[Source records]
= Beginning of Section =

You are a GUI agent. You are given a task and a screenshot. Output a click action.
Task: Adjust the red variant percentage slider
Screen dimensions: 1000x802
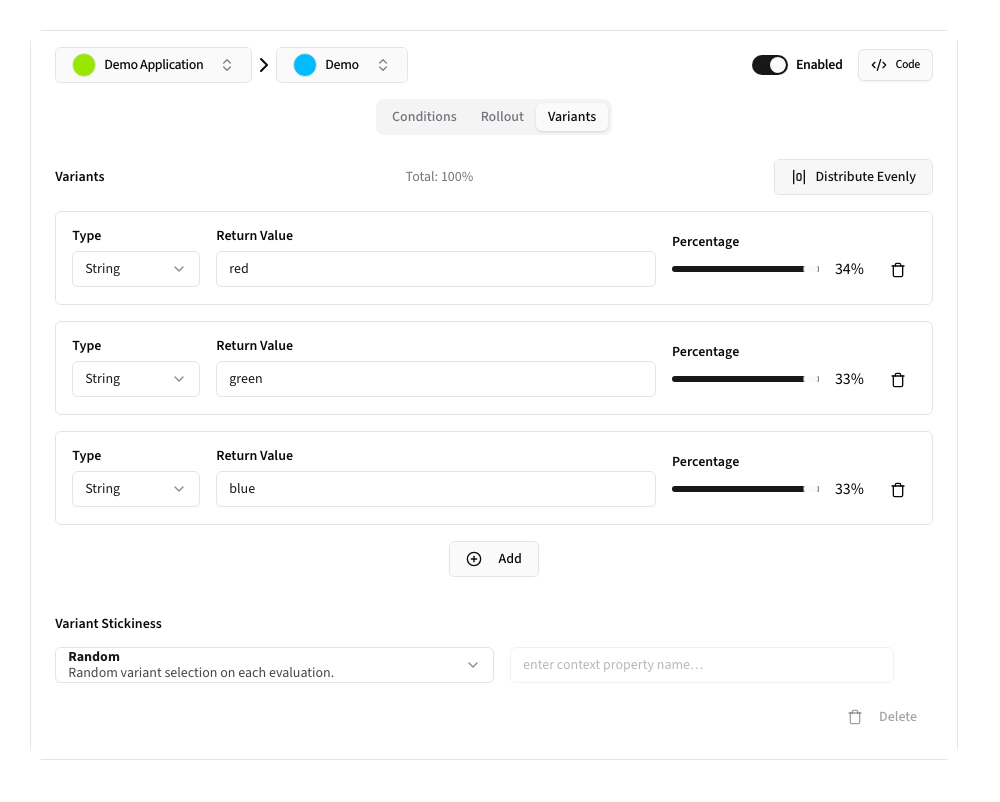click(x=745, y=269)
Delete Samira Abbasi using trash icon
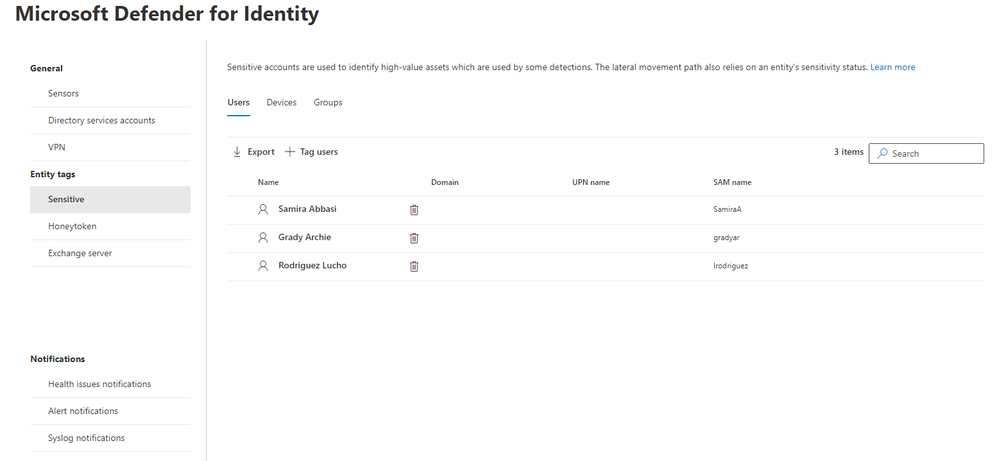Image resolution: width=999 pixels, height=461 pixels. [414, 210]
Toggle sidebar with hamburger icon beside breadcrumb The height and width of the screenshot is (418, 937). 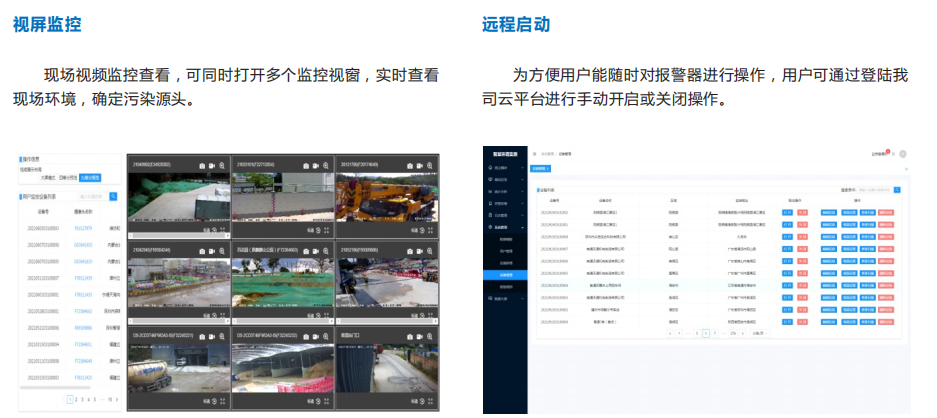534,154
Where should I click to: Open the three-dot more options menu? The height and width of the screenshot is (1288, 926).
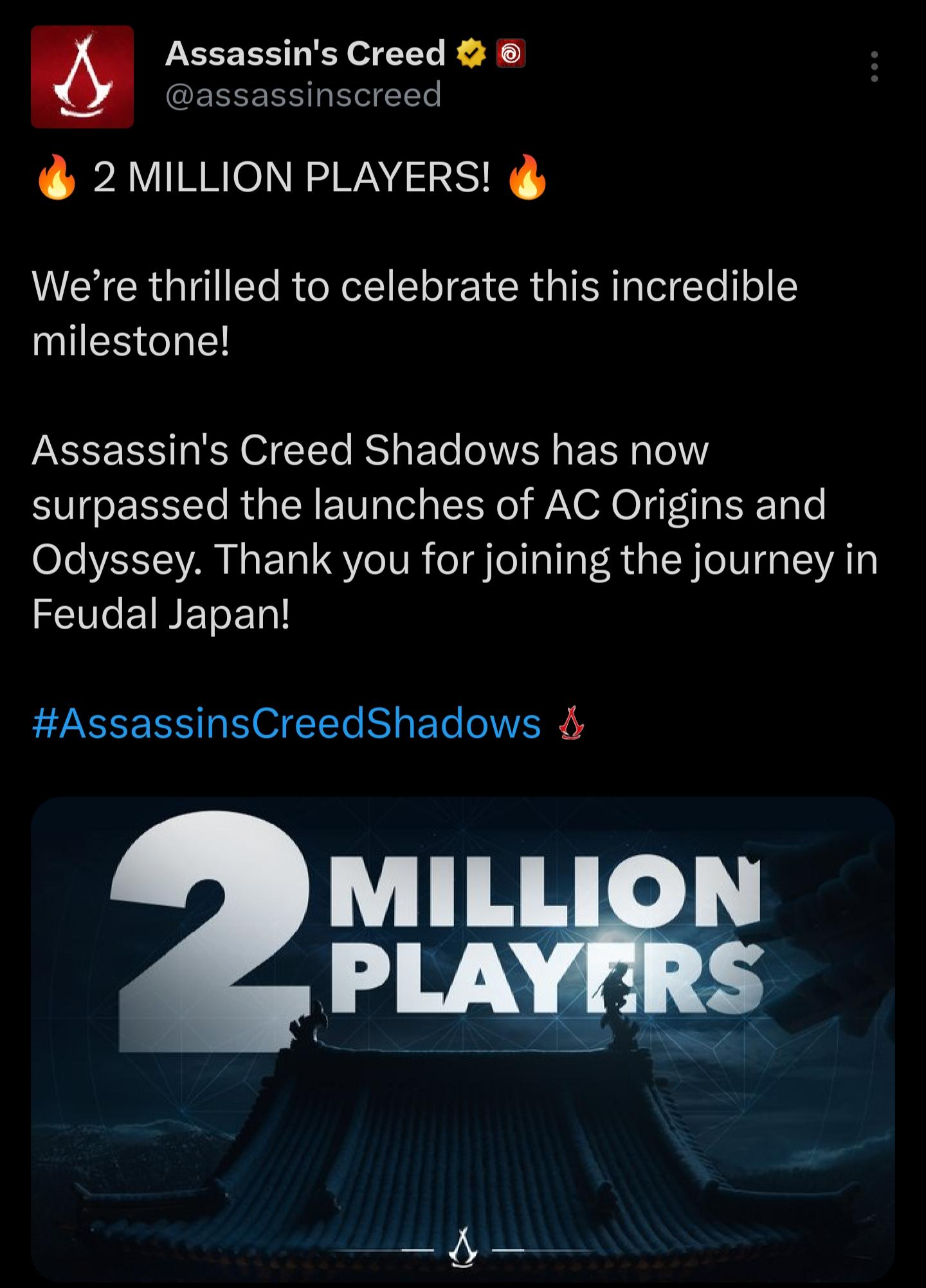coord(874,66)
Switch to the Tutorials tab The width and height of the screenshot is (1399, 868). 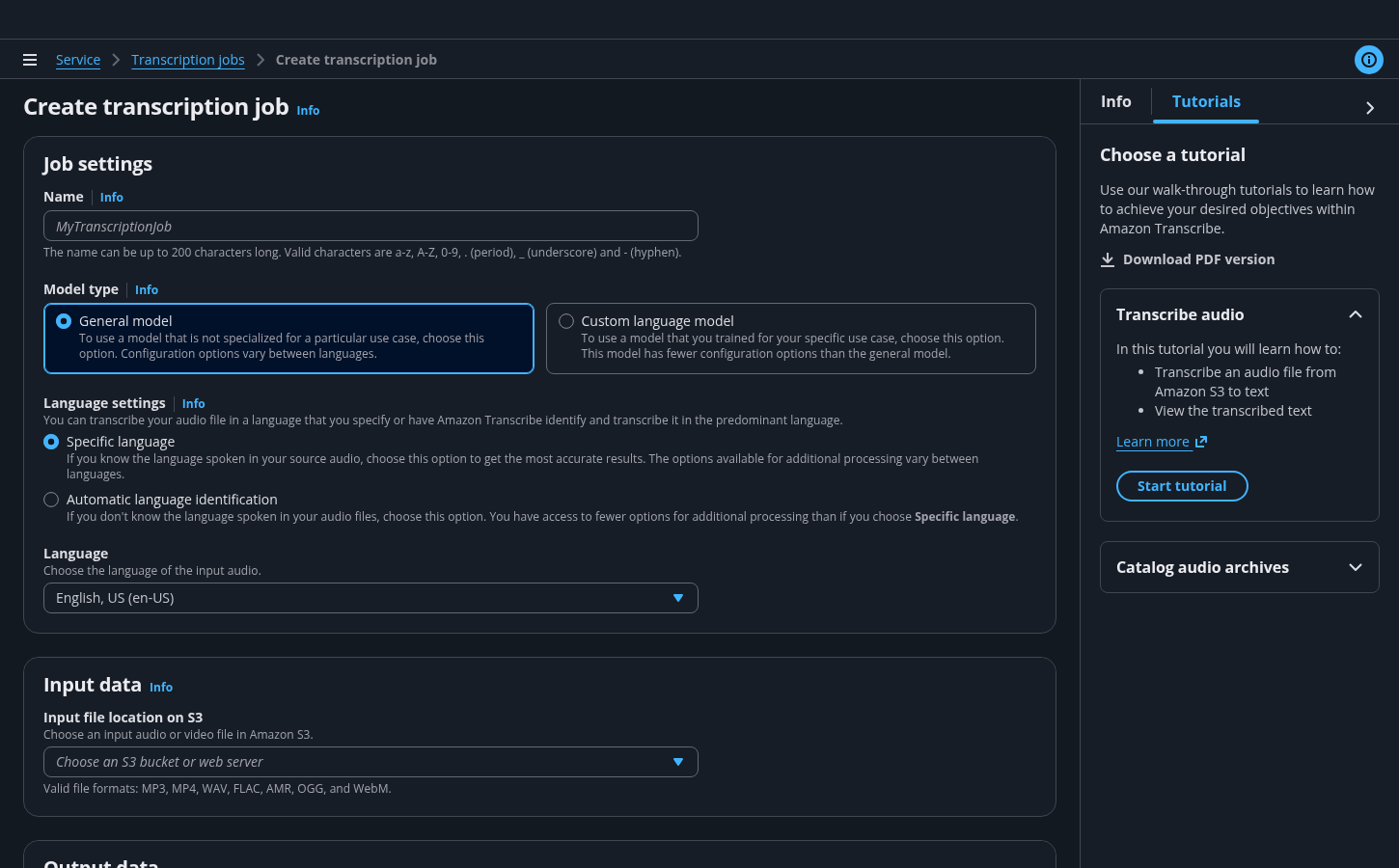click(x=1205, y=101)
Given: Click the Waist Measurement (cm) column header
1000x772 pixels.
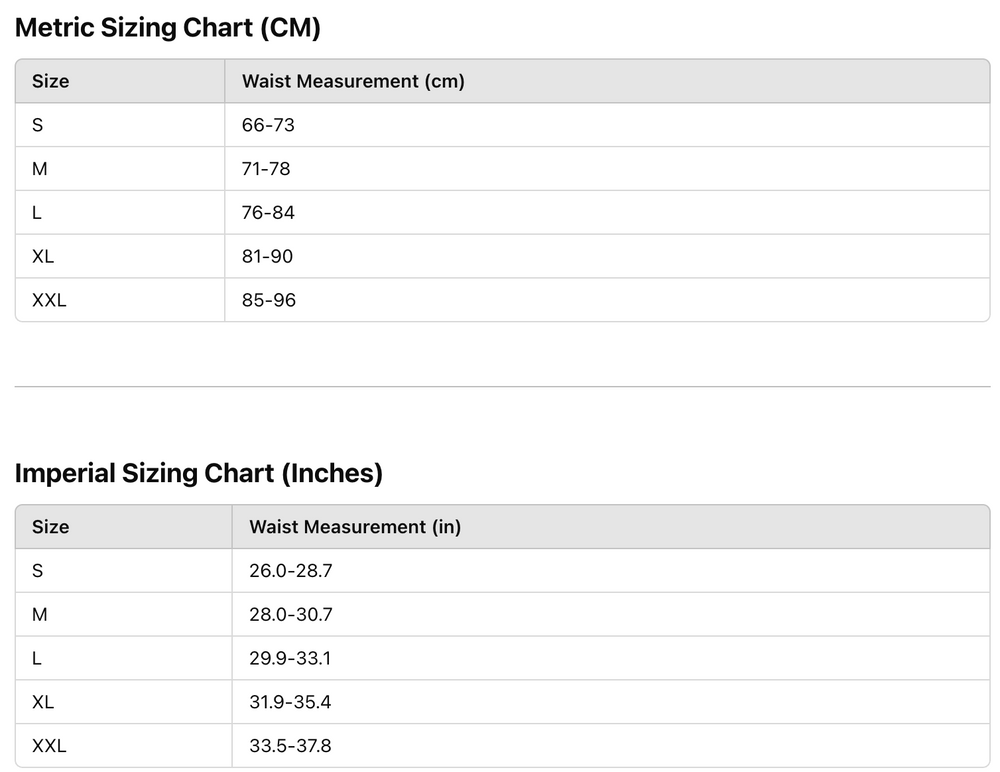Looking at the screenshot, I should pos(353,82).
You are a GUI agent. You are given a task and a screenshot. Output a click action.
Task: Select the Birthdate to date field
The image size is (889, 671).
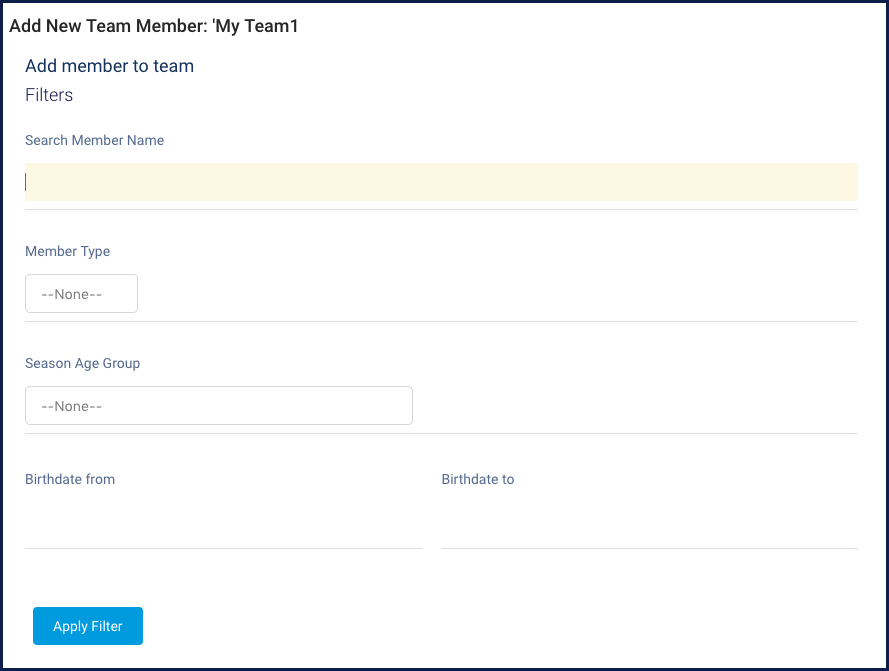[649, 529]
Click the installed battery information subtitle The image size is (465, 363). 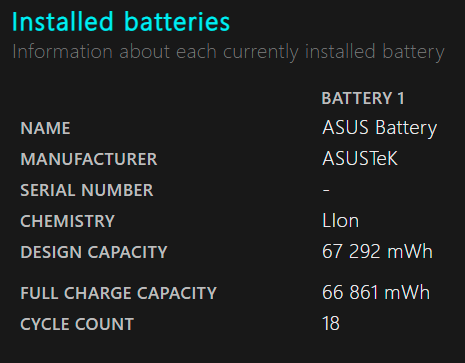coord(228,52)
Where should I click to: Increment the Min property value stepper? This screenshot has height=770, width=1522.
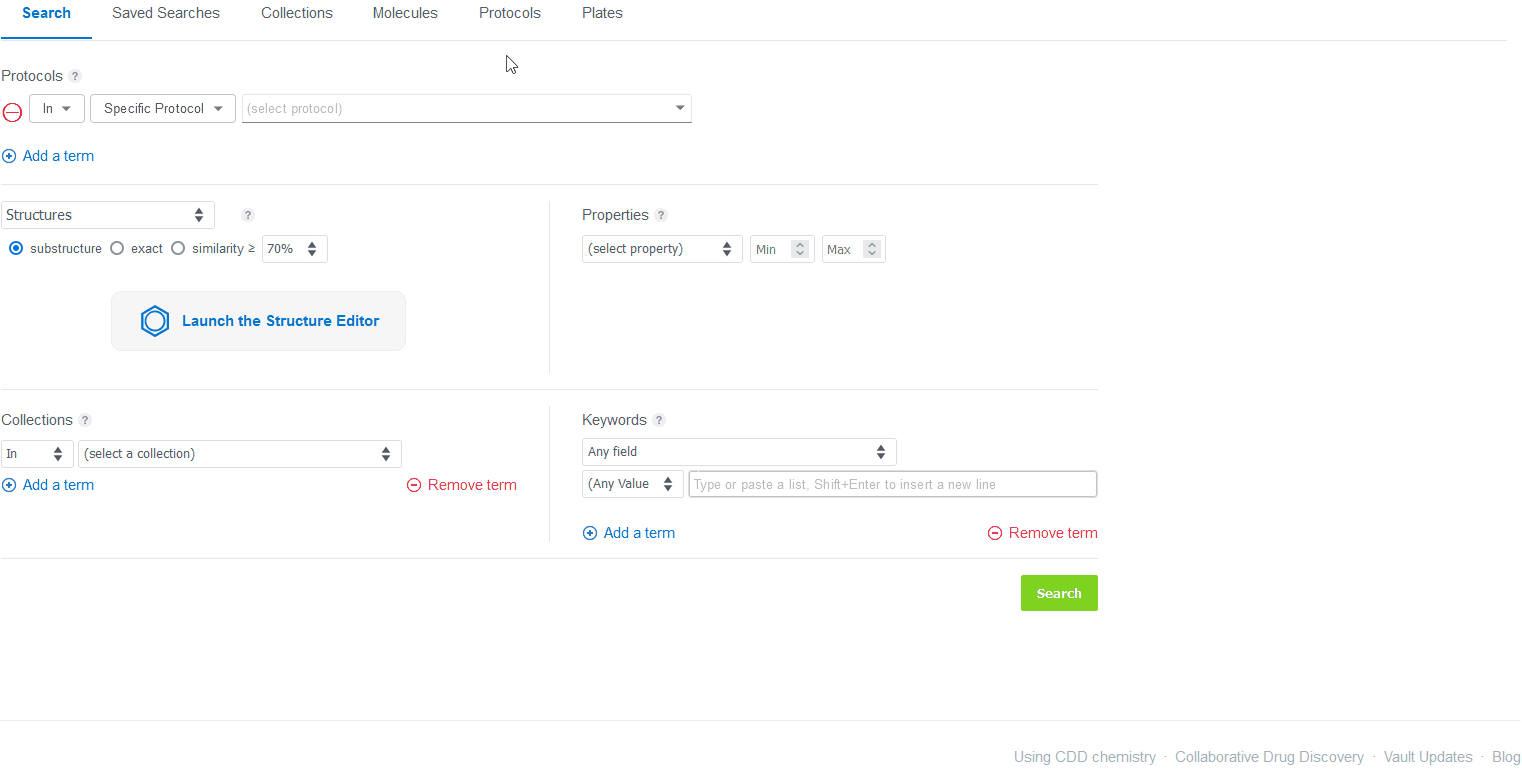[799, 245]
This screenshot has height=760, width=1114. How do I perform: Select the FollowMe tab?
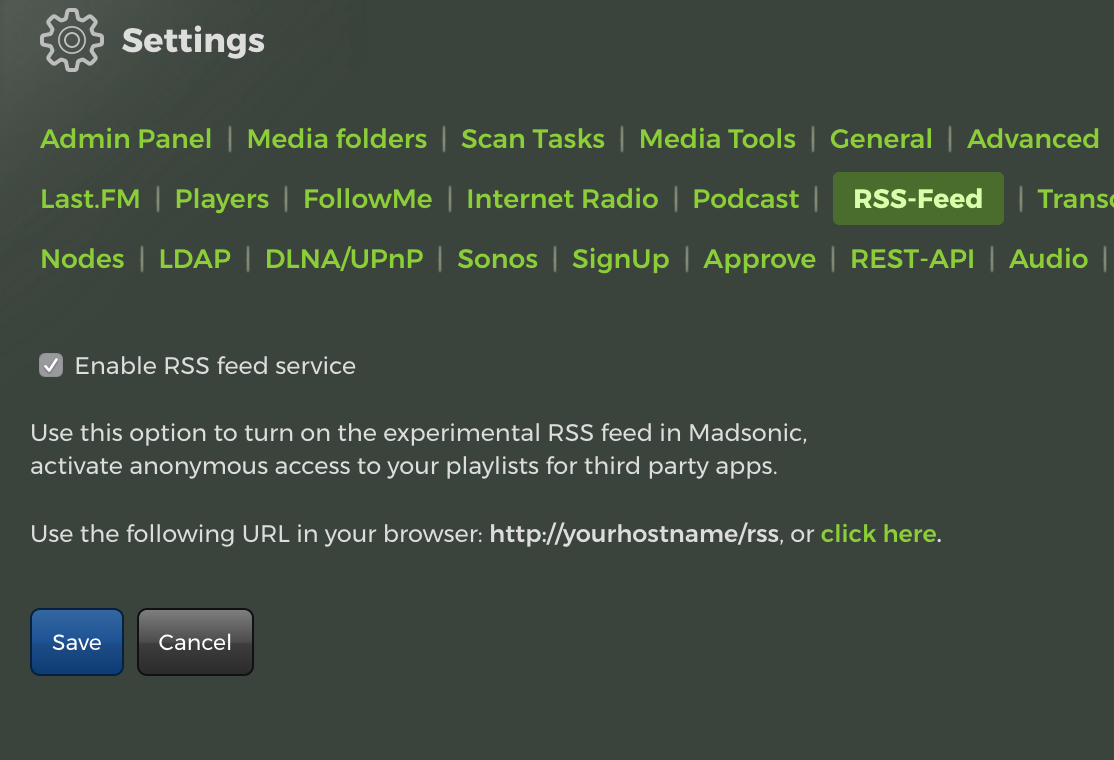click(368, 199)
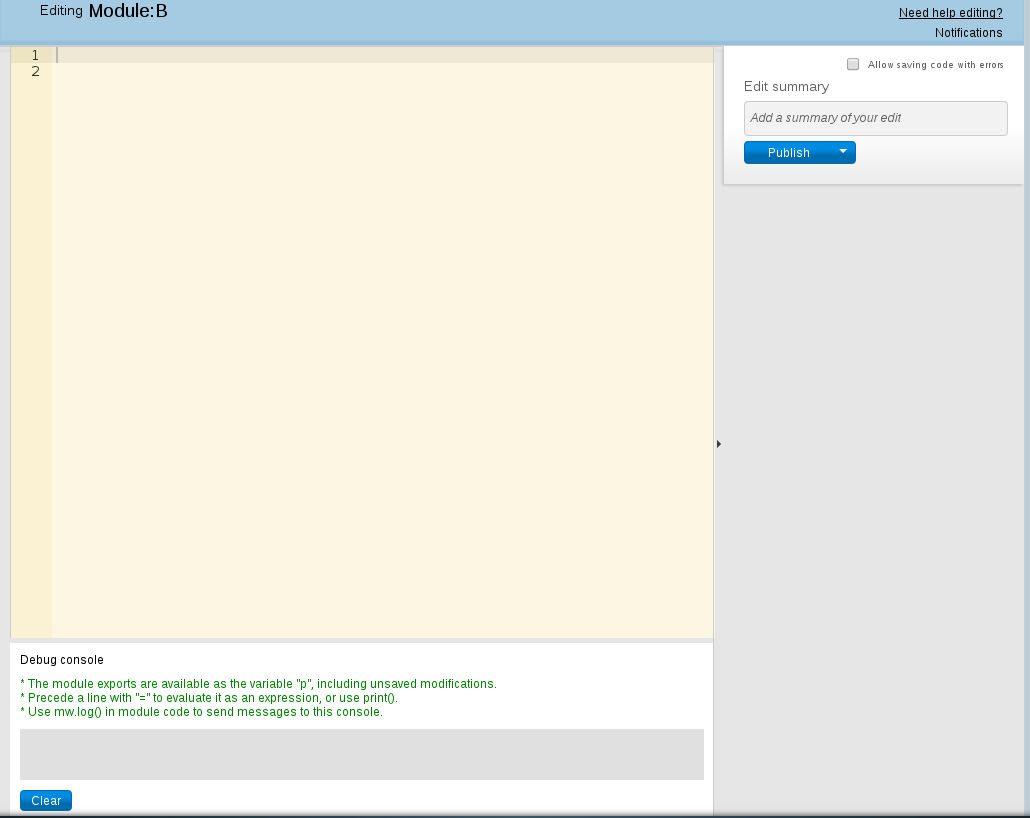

= End of Section =

**DIRECTIONS FOR THIS TASK**:
Reproduce exactly, with nothing added, the lines from the line with "This screenshot has height=760, width=1114." through the end of the entries above; pictures are to be left out.

**SOLUTION FOR THIS TASK**:
This screenshot has height=760, width=1114. How do I perform: Select the FollowMe tab?
click(368, 199)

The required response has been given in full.